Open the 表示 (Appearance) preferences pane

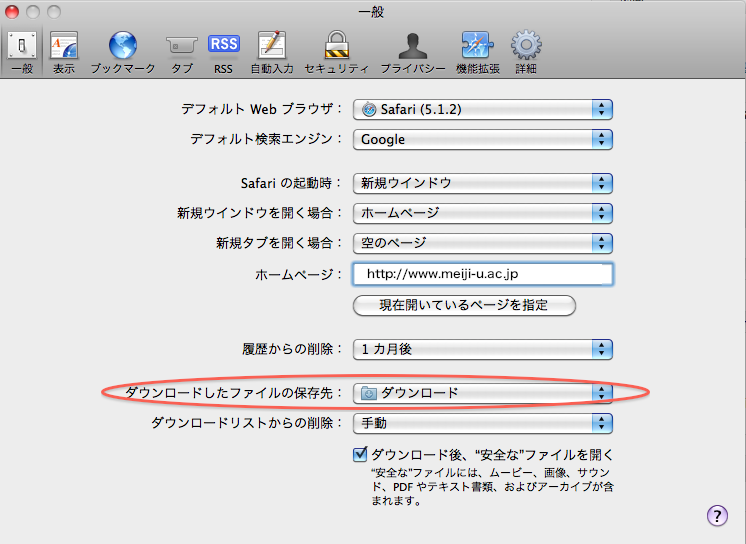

--

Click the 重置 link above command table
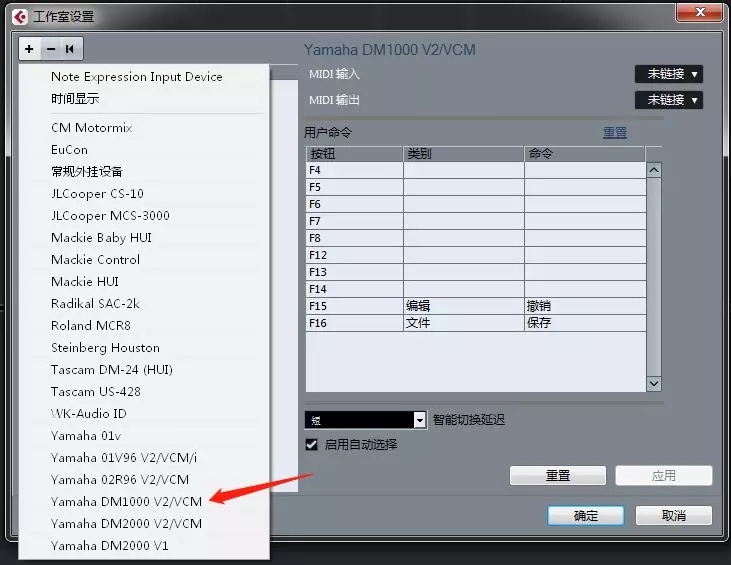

* * *

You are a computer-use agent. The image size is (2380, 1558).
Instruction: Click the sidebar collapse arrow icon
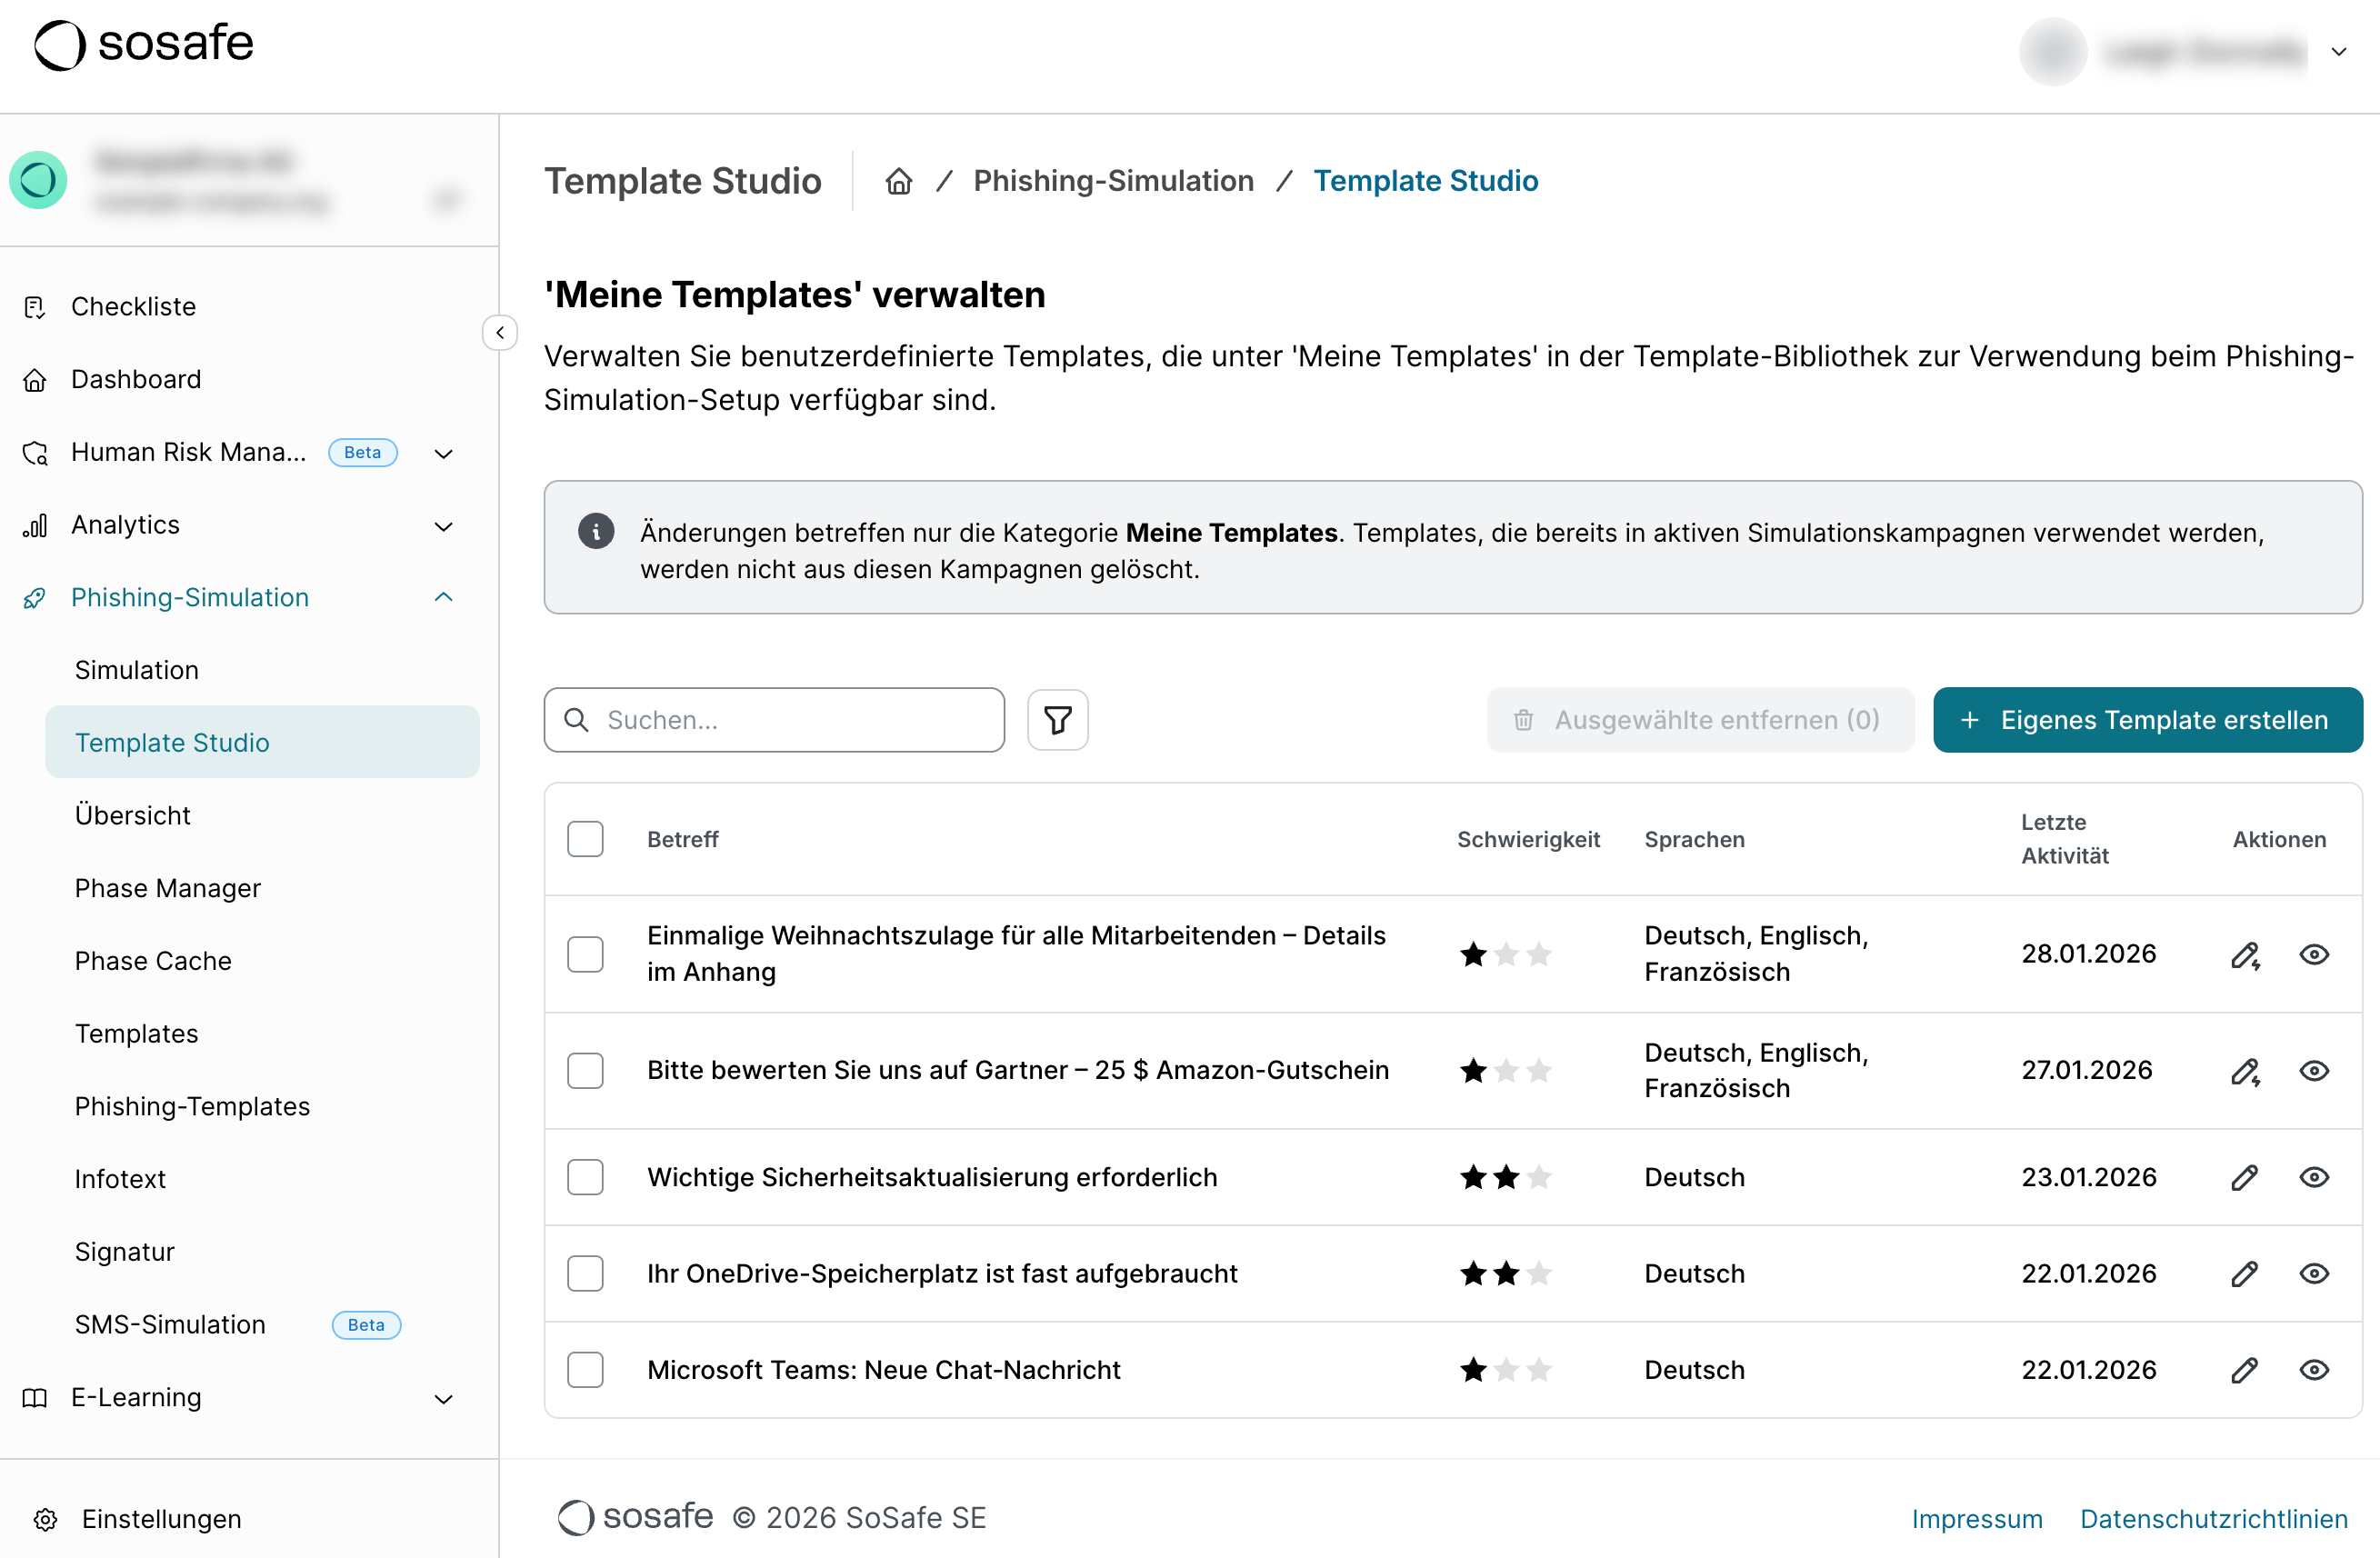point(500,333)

**Aim:** Copy out every line of the data above that contains the string "Click". Treat uppercase and lowercase as different.

**Expected answer:**
Click the 重置 link above command table
Instruction: Click the sidebar collapse arrow icon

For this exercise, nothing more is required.